▶ **Goal of the exercise**
Can you quote every one of these records word for word, leaving out the pictures?

(Data on locating visible targets)
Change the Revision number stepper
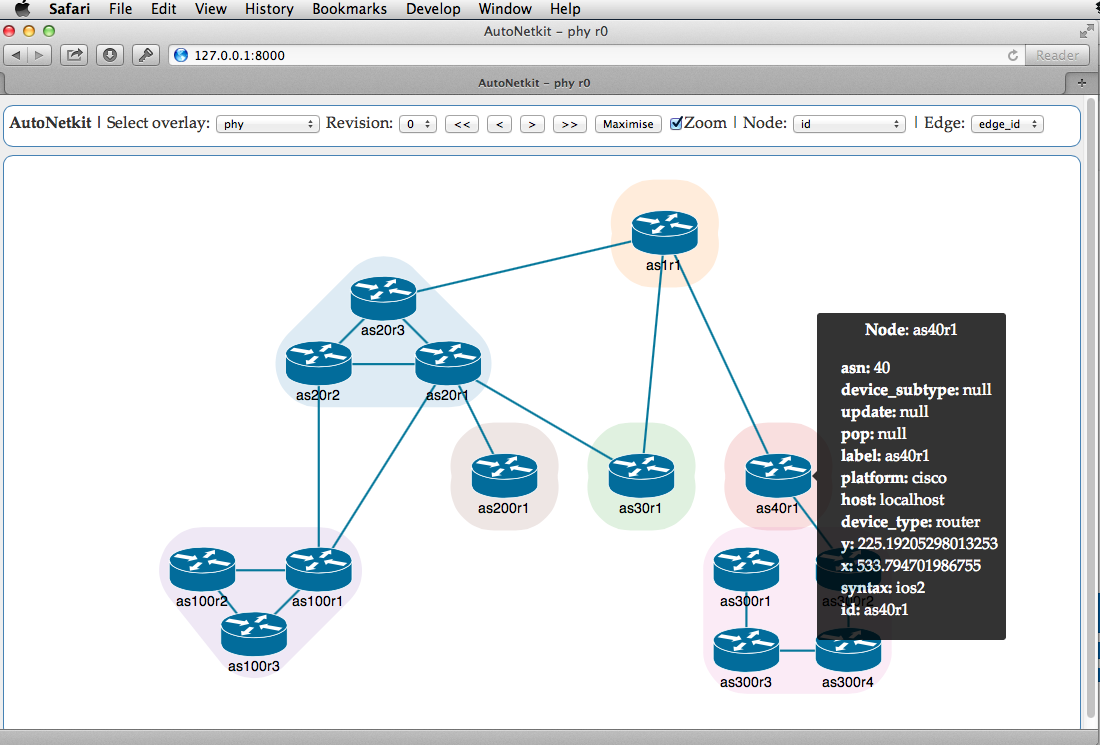 pyautogui.click(x=418, y=124)
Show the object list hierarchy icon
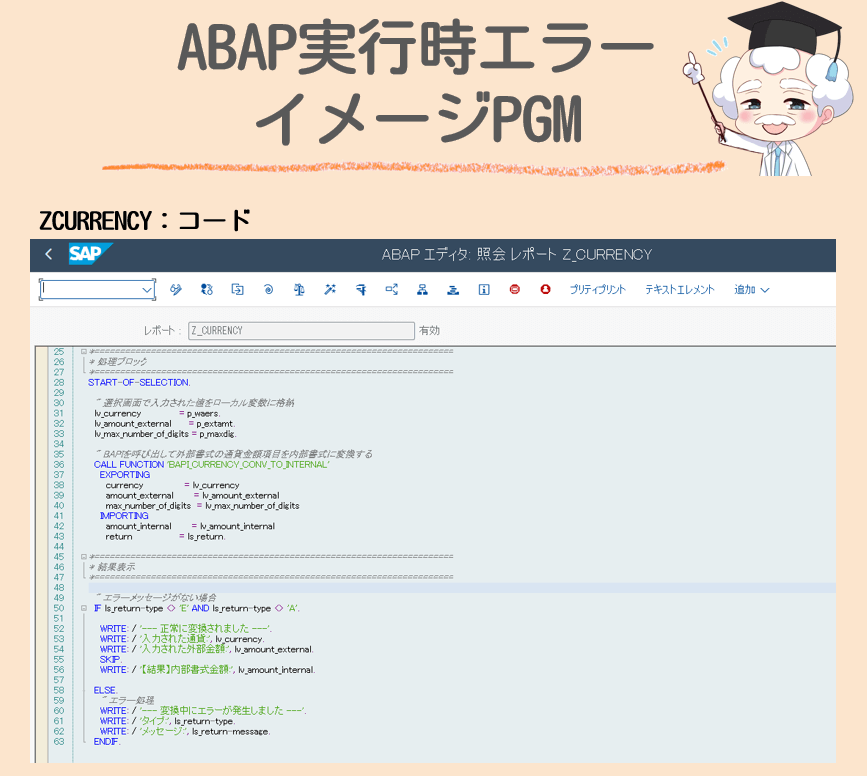This screenshot has height=776, width=867. [422, 289]
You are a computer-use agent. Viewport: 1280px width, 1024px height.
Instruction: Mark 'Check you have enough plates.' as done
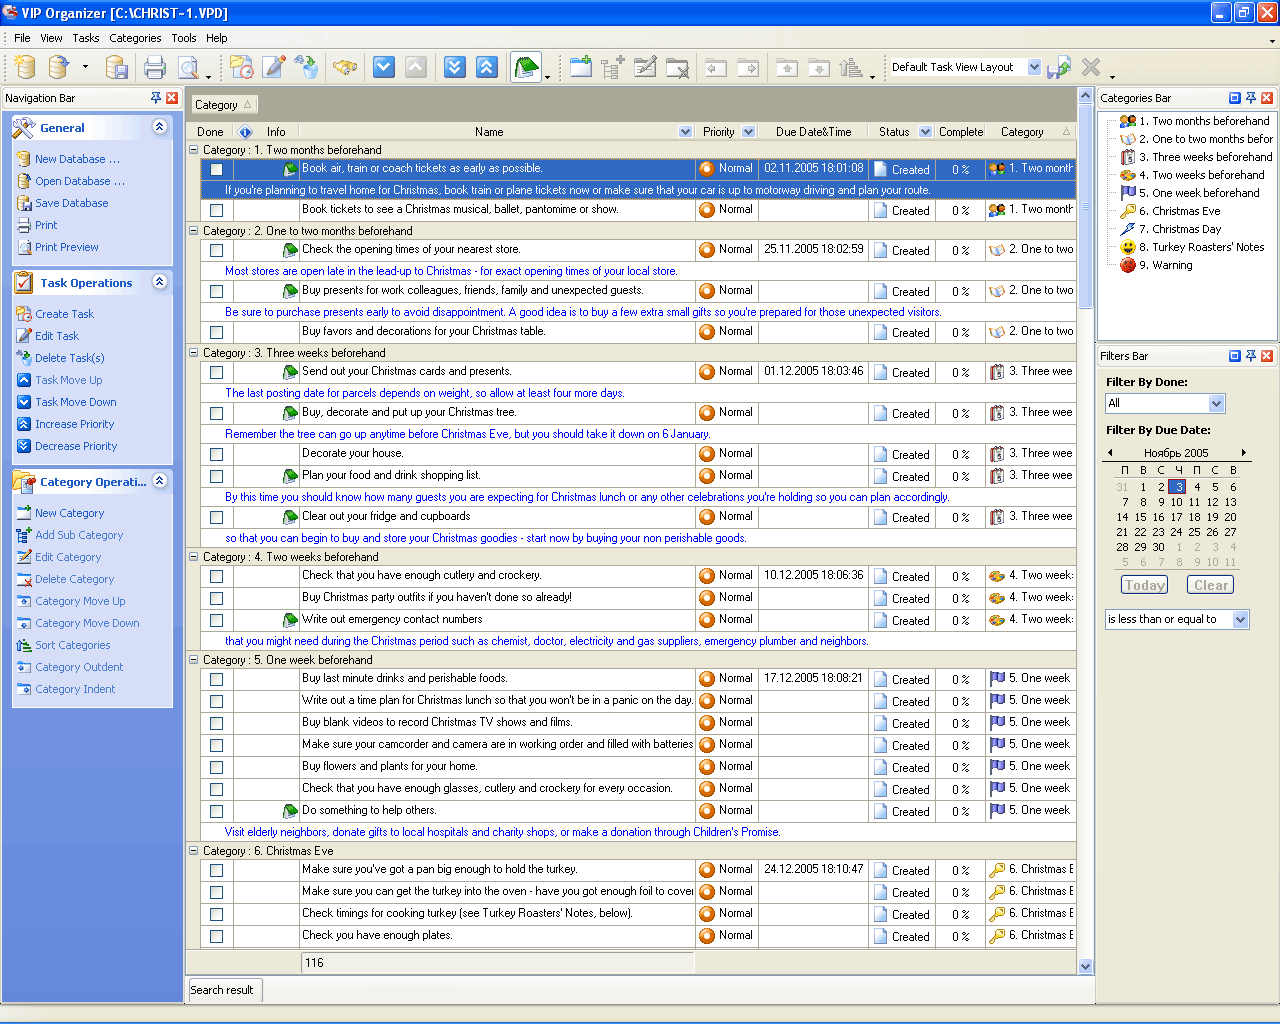click(216, 936)
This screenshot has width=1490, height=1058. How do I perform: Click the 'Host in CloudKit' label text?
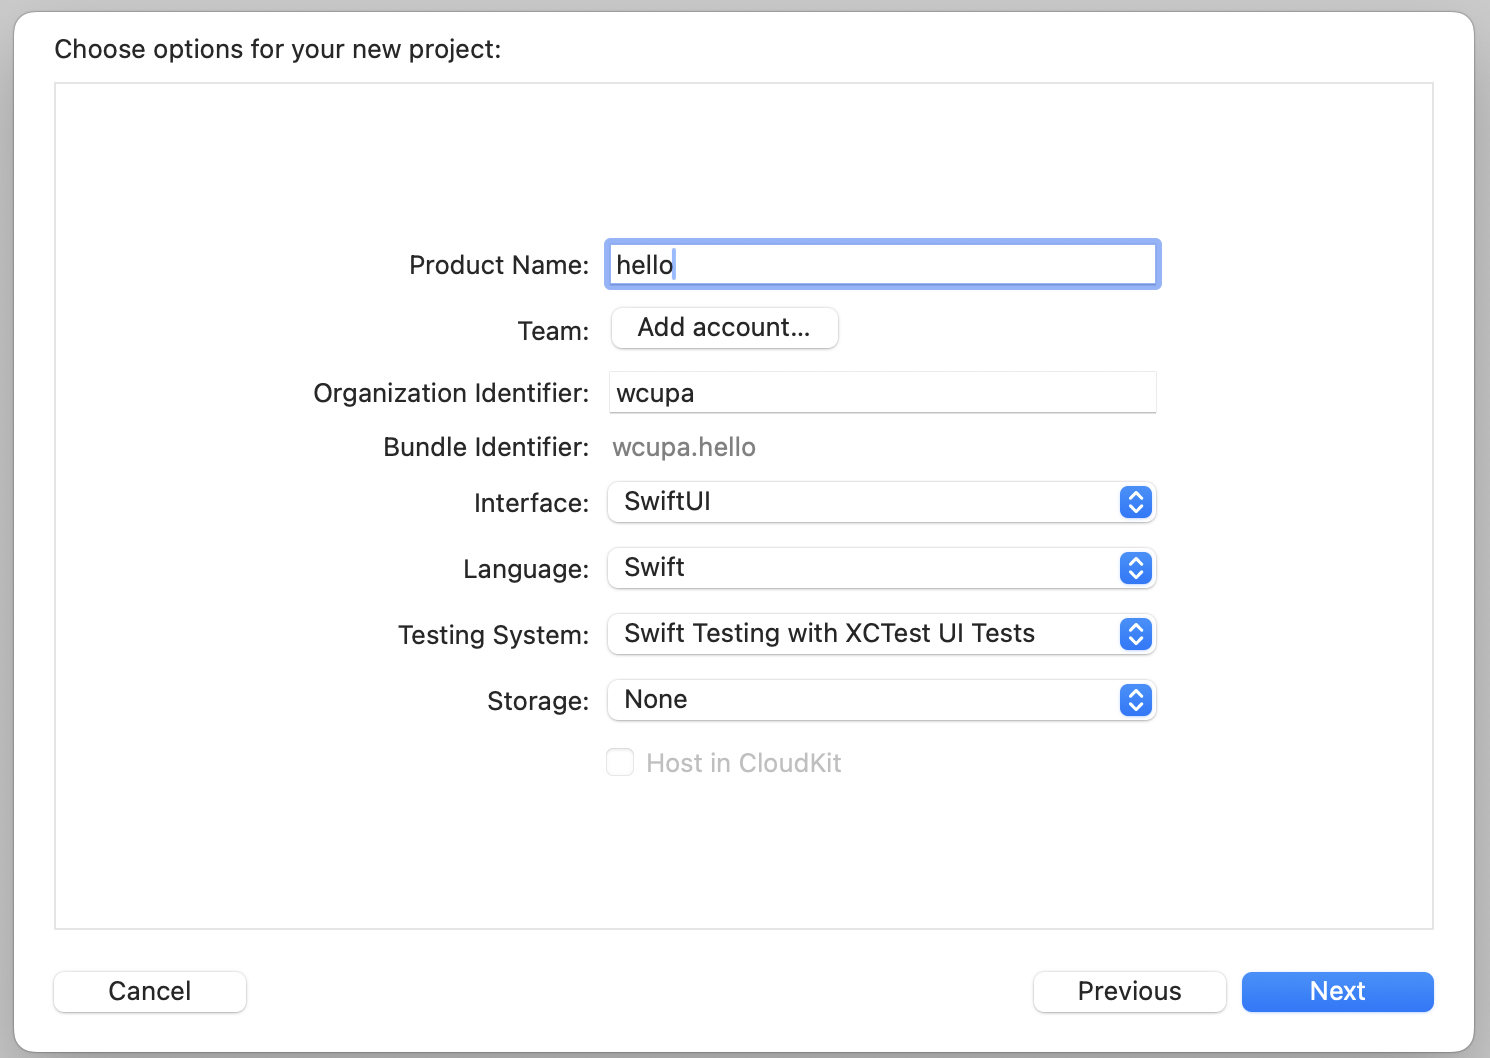743,763
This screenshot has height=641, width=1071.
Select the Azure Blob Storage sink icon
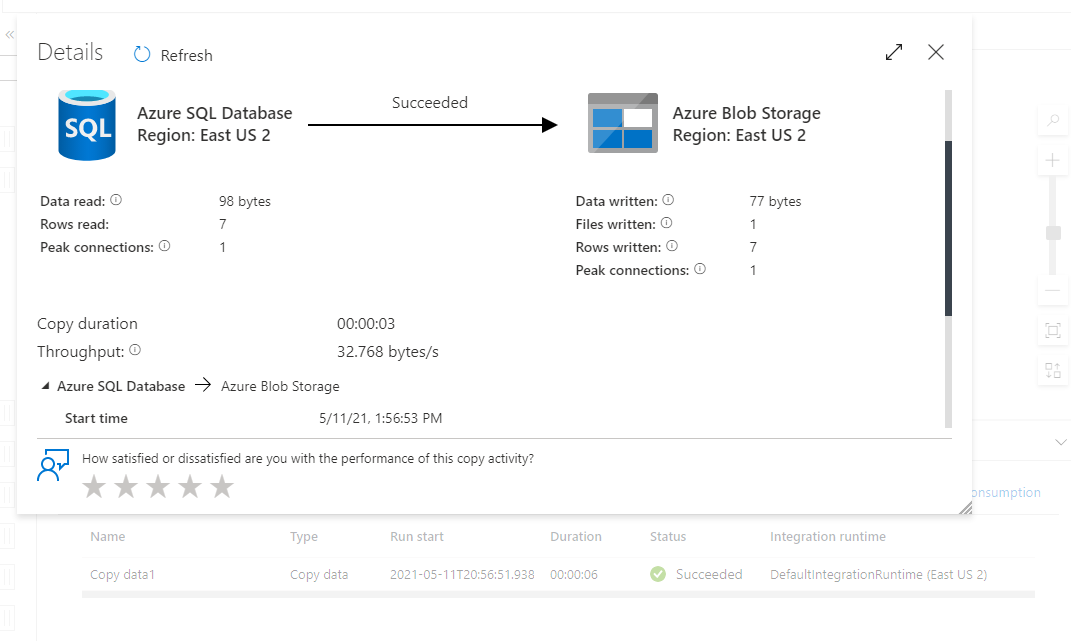(621, 124)
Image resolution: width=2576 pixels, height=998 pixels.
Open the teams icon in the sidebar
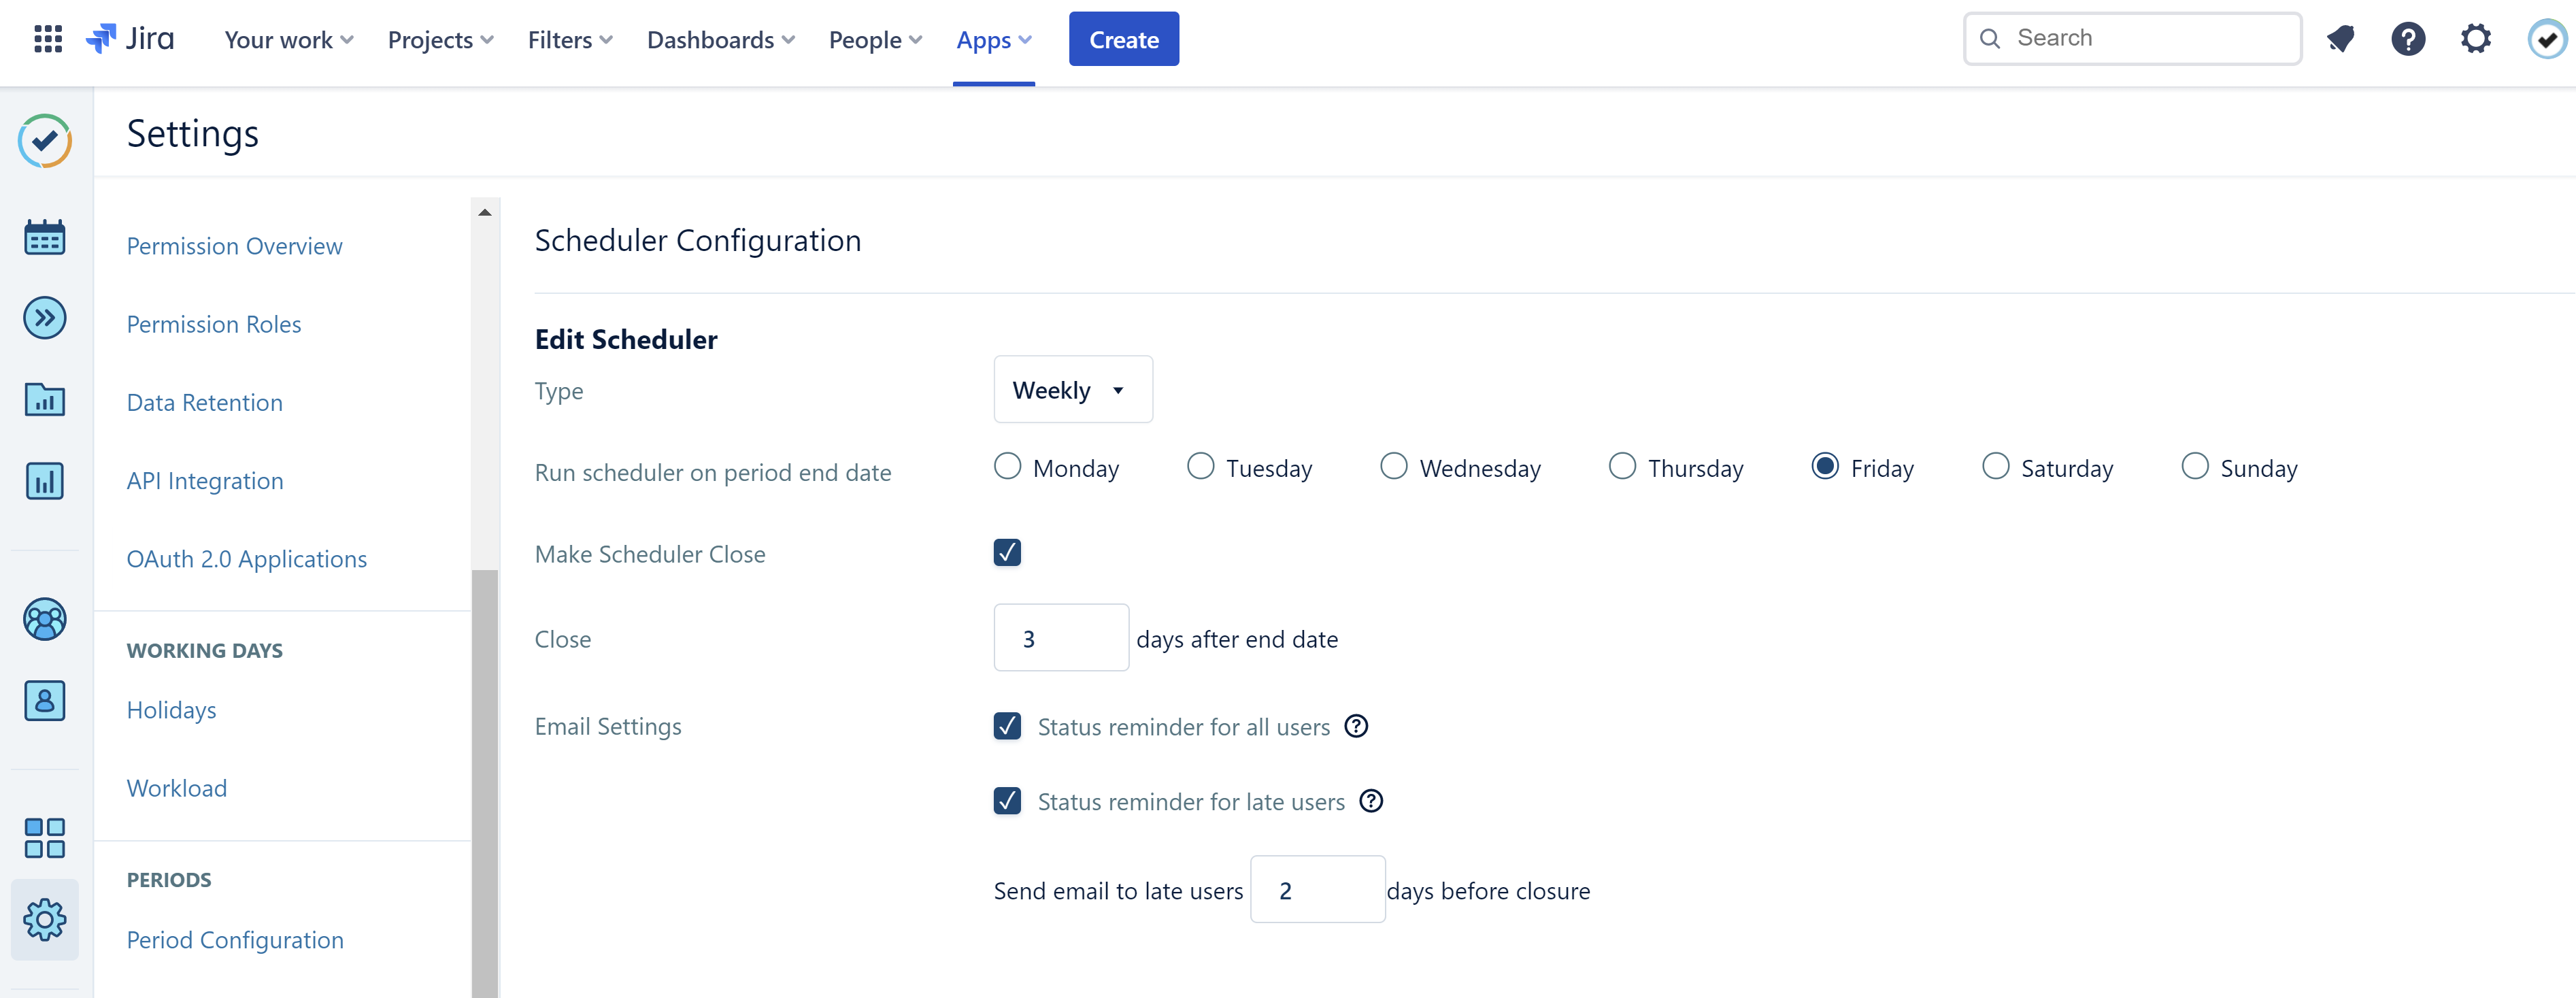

▶ **Solution to this problem**
Change the Revision number stepper
 pyautogui.click(x=418, y=124)
Show the object list hierarchy icon
This screenshot has height=776, width=867. [422, 289]
You are a computer-use agent. Viewport: 1280px width, 1024px height.
Instruction: Mark 'Check you have enough plates.' as done
click(216, 936)
This screenshot has width=1490, height=1058. How do I perform: Click the 'Host in CloudKit' label text?
743,763
This screenshot has height=641, width=1071.
Select the Azure Blob Storage sink icon
(621, 124)
Image resolution: width=2576 pixels, height=998 pixels.
Open the teams icon in the sidebar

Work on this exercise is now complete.